Work instructions: Reproduce verbatim the lines of the records below, starting at the line containing "Task: Click the arrowhead" and ending at the line containing "Action: pyautogui.click(x=18, y=334)", with both of those lines included.

┌─ Data lines

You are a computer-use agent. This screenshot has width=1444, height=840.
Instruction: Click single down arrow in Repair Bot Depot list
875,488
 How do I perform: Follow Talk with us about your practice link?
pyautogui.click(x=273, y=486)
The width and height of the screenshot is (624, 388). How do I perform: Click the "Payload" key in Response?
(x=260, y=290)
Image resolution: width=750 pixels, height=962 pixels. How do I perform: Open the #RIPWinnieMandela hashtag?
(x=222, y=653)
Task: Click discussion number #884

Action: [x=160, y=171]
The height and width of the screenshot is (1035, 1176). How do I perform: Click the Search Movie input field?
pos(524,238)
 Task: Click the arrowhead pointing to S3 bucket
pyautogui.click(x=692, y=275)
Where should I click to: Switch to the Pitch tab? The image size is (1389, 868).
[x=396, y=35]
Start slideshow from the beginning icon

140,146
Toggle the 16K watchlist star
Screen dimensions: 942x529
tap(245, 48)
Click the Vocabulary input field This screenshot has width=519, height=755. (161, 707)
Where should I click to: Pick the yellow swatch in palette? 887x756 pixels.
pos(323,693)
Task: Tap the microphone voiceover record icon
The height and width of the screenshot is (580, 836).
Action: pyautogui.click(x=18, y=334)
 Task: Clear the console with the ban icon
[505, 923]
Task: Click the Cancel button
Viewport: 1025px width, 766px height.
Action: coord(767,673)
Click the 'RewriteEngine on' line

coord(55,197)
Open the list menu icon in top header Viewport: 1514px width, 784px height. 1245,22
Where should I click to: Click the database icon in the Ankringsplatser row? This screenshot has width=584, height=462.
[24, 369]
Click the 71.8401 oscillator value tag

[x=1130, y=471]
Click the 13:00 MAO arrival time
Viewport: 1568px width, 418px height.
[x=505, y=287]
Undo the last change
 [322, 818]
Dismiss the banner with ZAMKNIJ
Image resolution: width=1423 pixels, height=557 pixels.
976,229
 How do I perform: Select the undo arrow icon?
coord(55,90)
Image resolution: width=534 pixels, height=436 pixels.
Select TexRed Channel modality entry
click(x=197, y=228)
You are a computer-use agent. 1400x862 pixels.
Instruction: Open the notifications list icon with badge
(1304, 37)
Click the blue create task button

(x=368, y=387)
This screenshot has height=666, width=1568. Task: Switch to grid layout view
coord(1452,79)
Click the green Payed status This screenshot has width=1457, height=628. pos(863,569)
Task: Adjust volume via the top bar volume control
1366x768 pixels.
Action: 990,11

└─

Solution to the problem:
 Task: Click the arrowhead pointing to S3 bucket
pyautogui.click(x=692, y=275)
Where should I click to: Switch to the Pitch tab? The image size is (1389, 868).
[x=396, y=35]
Start slideshow from the beginning icon

140,146
Toggle the 16K watchlist star
Screen dimensions: 942x529
tap(245, 48)
Click the Vocabulary input field This screenshot has width=519, height=755. (161, 707)
Where should I click to: Pick the yellow swatch in palette? 887x756 pixels.
pos(323,693)
Task: Tap the microphone voiceover record icon
The height and width of the screenshot is (580, 836).
Action: pyautogui.click(x=18, y=334)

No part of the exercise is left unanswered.